Deviled Green Beans

As promised yesterday, here is the recipe for “Deviled Green Beans,” which I serve as a side to (among many other things) my hot dog casserole. It’s another hand-me-down recipe, but, unlike “Seafarers’ Rafts,” it doesn’t appear in the loose-leaf recipe book I assembled before I got married; it’s copied in my handwriting on a folded recipe card from Current, but attributed to “Mother.” I’ll give the original recipe first, with the caveat that I don’t use this exact recipe at all any more.

Deviled Green Beans

1 16-ounce can (2 cups) cut green beans
1 tablespoon butter
2 teaspoons prepared mustard
1 teaspoon Worcestershire sauce
Dash salt
Dash pepper

2 tbsp. cornflake crumbs

Drain liquid from beans into saucepan. Bring to boil; cook liquid till reduced to about one third. Add beans and heat through; drain. In small saucepan, melt butter, stir in mustard, Worcestershire sauce, salt, and pepper. Pour over hot beans; stir gently. Sprinkle with cornflake crumbs.

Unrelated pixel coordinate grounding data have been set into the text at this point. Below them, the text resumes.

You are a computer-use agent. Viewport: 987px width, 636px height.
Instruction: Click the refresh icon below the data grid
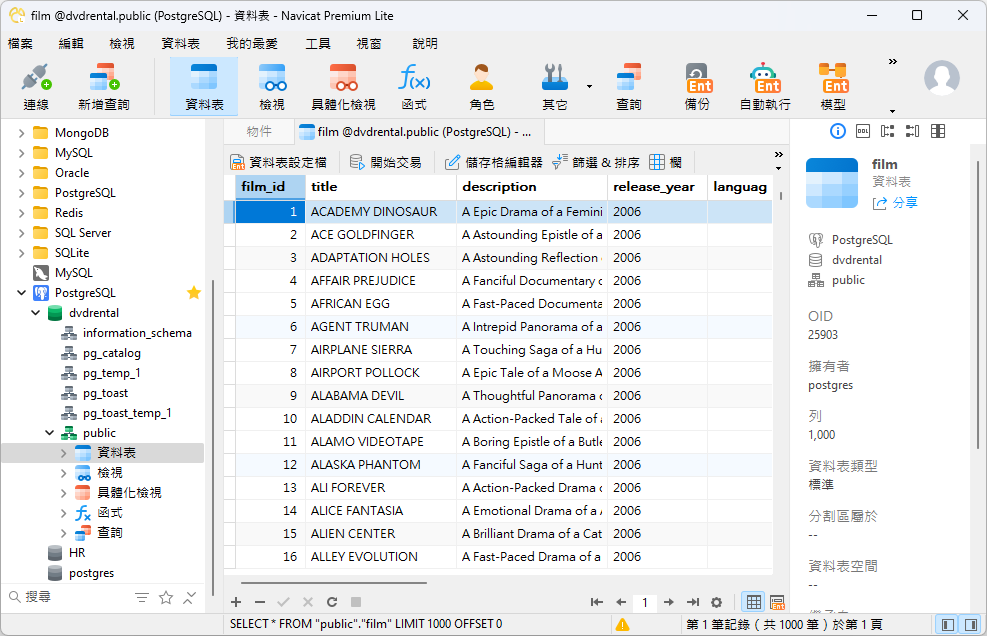point(332,601)
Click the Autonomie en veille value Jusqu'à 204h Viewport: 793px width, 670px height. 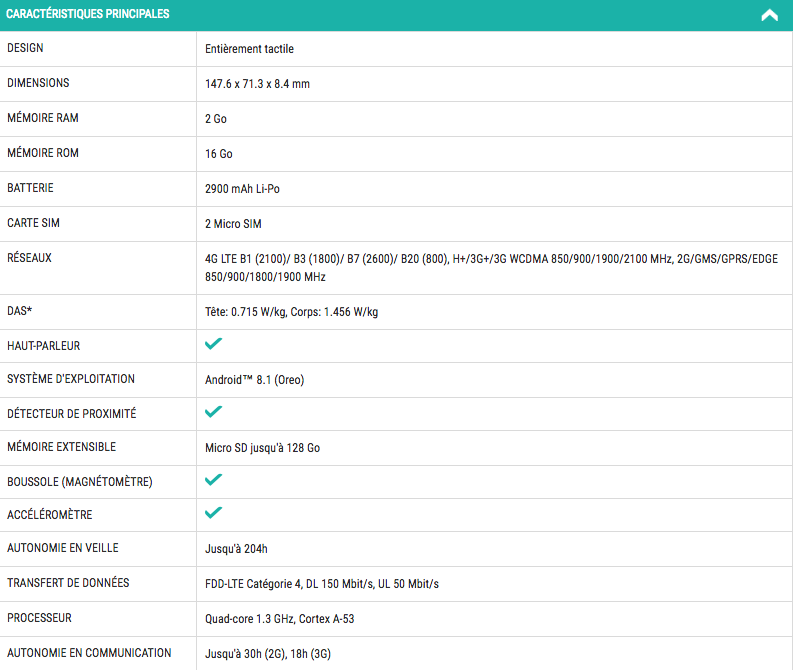point(236,549)
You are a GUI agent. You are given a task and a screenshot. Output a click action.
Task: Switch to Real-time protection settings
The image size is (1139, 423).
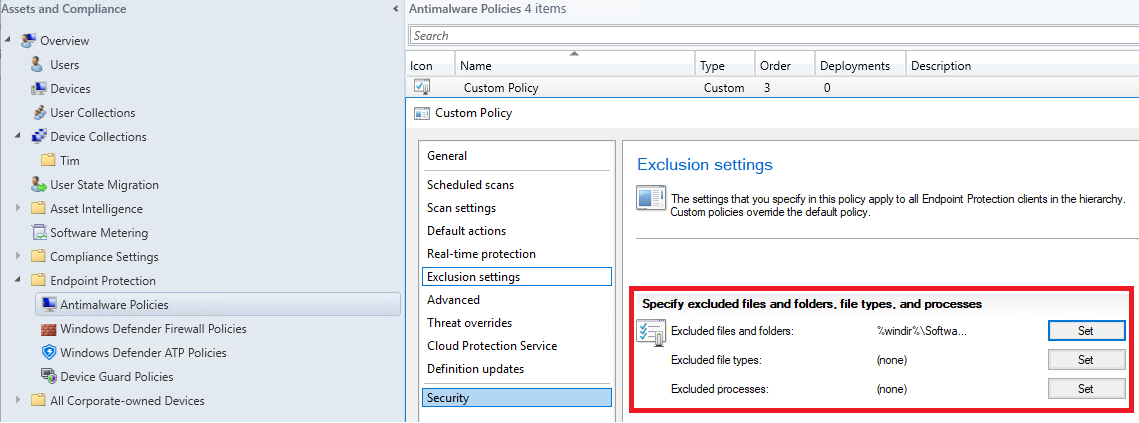[x=481, y=254]
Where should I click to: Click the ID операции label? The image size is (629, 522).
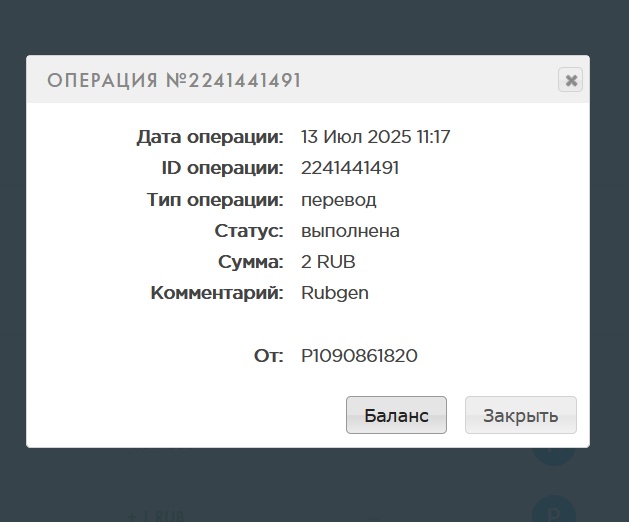click(x=222, y=168)
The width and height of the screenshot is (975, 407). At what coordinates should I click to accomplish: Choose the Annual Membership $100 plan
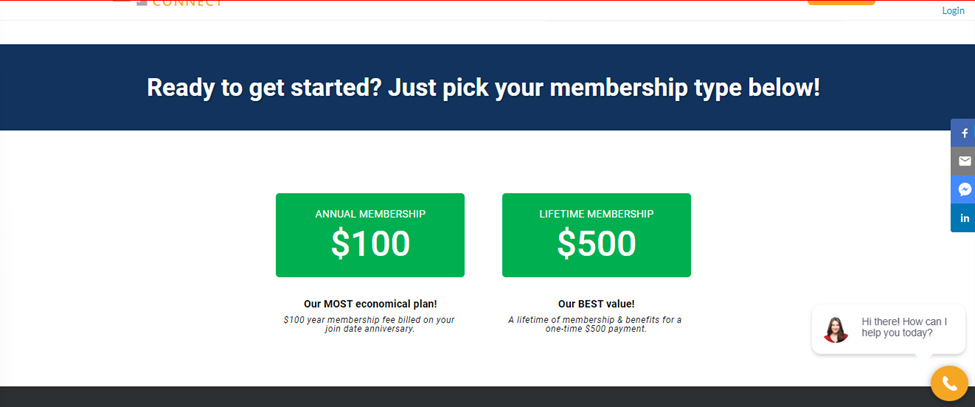coord(370,235)
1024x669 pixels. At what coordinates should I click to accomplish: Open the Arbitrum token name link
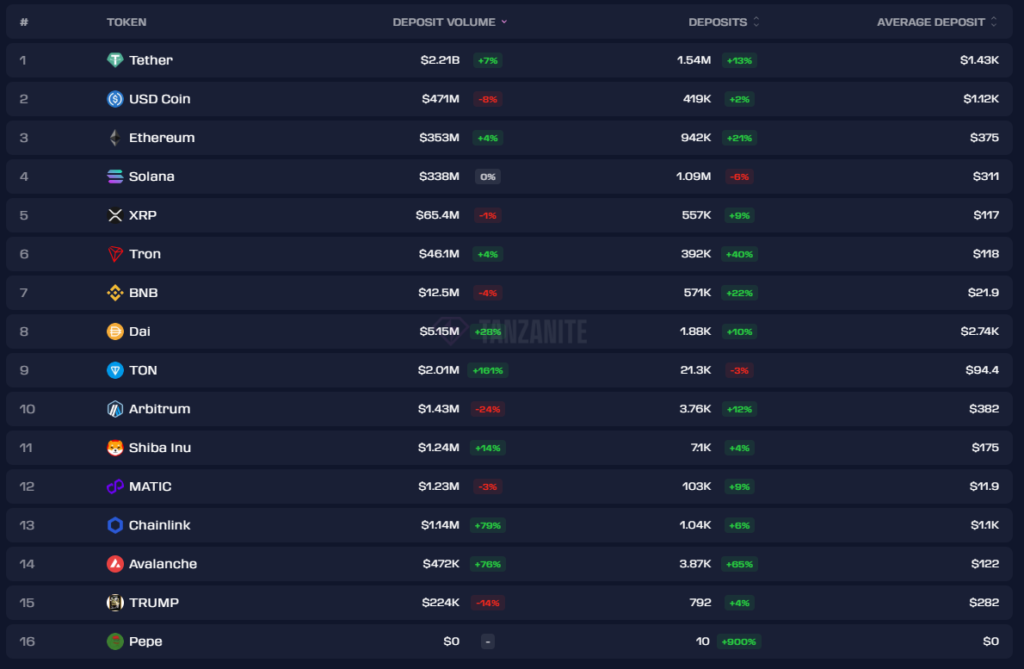[x=159, y=409]
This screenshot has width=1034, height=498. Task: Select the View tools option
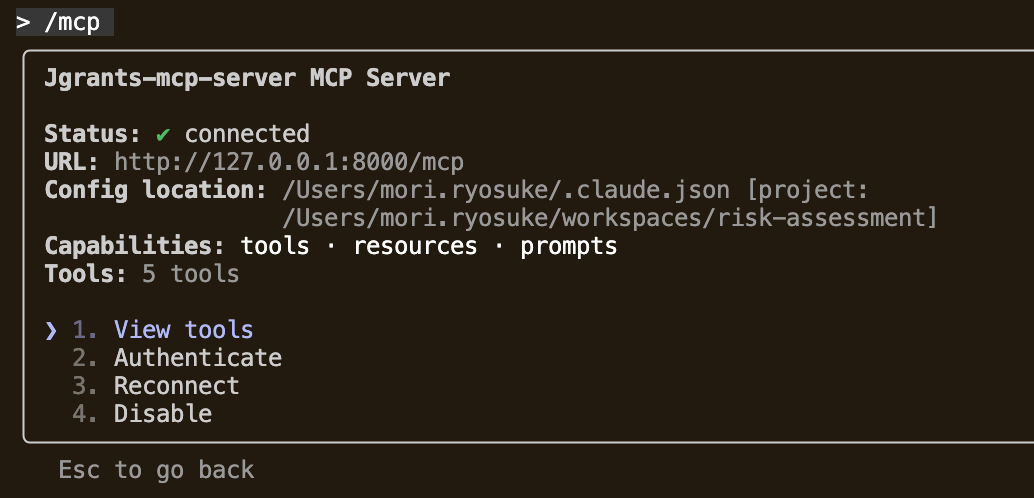tap(183, 330)
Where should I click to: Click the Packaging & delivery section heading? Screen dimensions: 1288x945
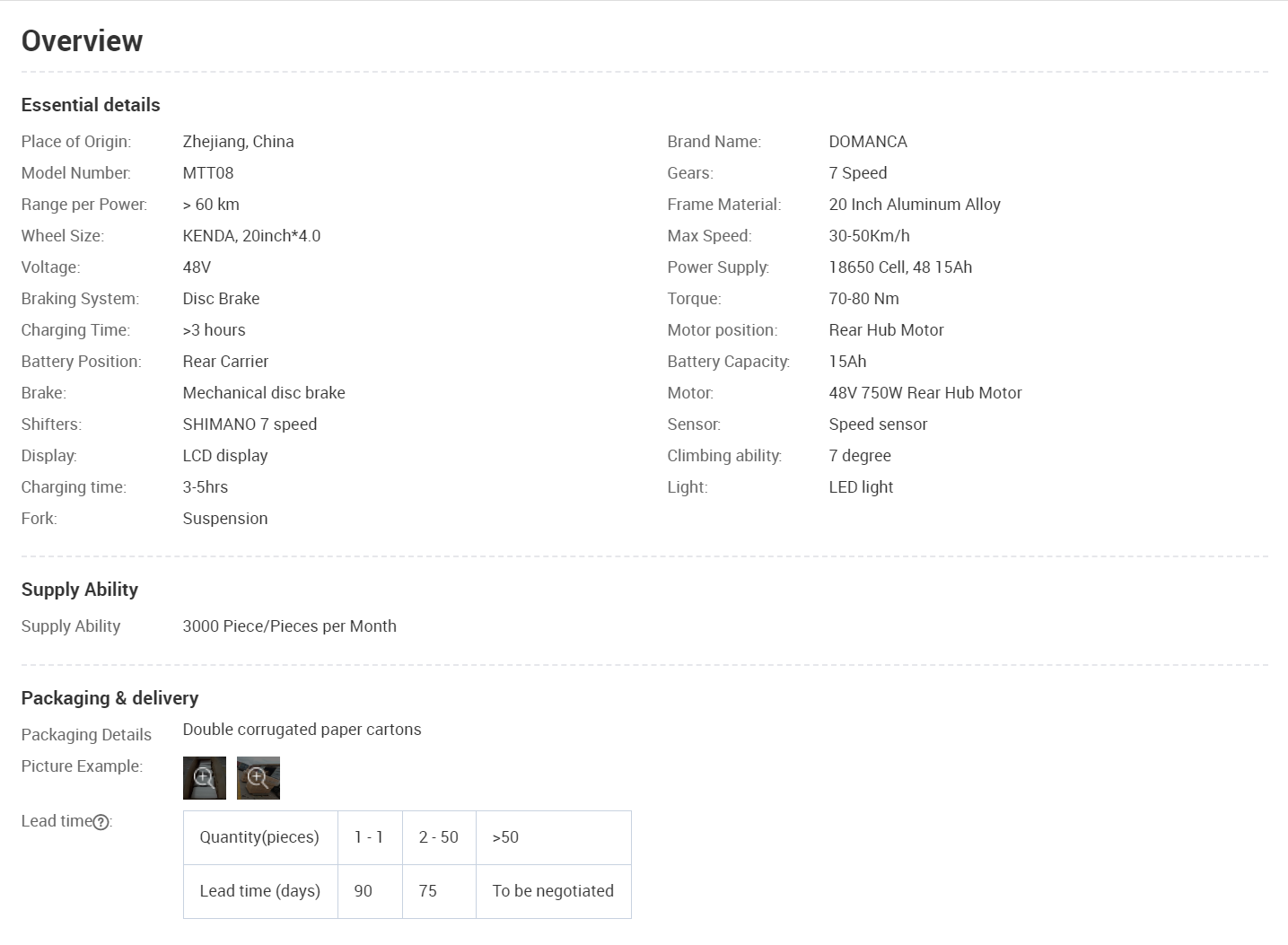click(110, 698)
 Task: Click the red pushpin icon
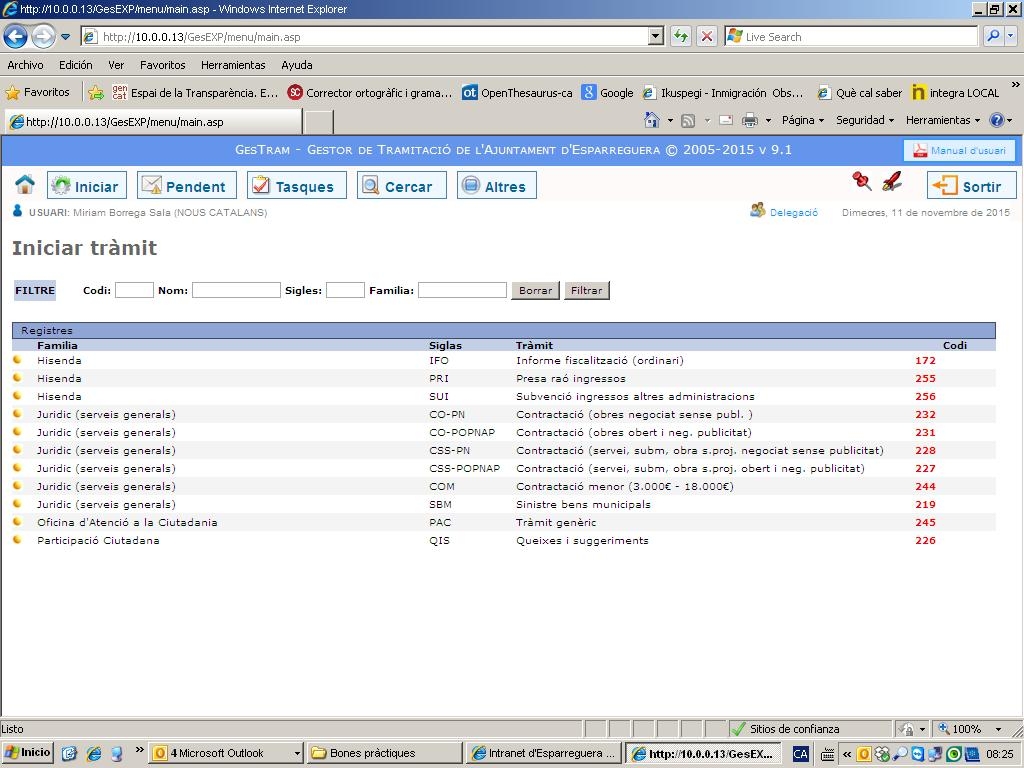tap(861, 181)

I will say at the outset that I am confident I never sprinkled these with cornflake crumbs. And I seriously doubt that I bothered to reduce the canning liquid more than once—way too much trouble! Nowadays, I don’t use saucepans at all because I make this in the microwave. In order to get a quantity that will provide leftovers, I use the “family size” (28-ounce) can instead. That of course changes the amounts of the other ingredients, but I don’t measure them, so I probably never make the sauce the same way twice, but it’s almost impossible to ruin this dish.

I drain the beans (discarding the canning liquid) and put them in a 1½-quart microwaveable casserole (Corning Ware, with a glass lid). I then add to a microwaveable measuring cup “some” butter (usually 2–3 tablespoons), a healthy squeeze of mustard and a generous dollop of Worcestershire sauce, and several dashes of salt and pepper. I microwave this at low heat until the butter is melted, whisk it together, pour it over the beans, and stir. Then I microwave the covered beans on HI for 3–5 minutes.

Note that there are several recipes with this name online. None seems to be exactly like the one above, though this one is close.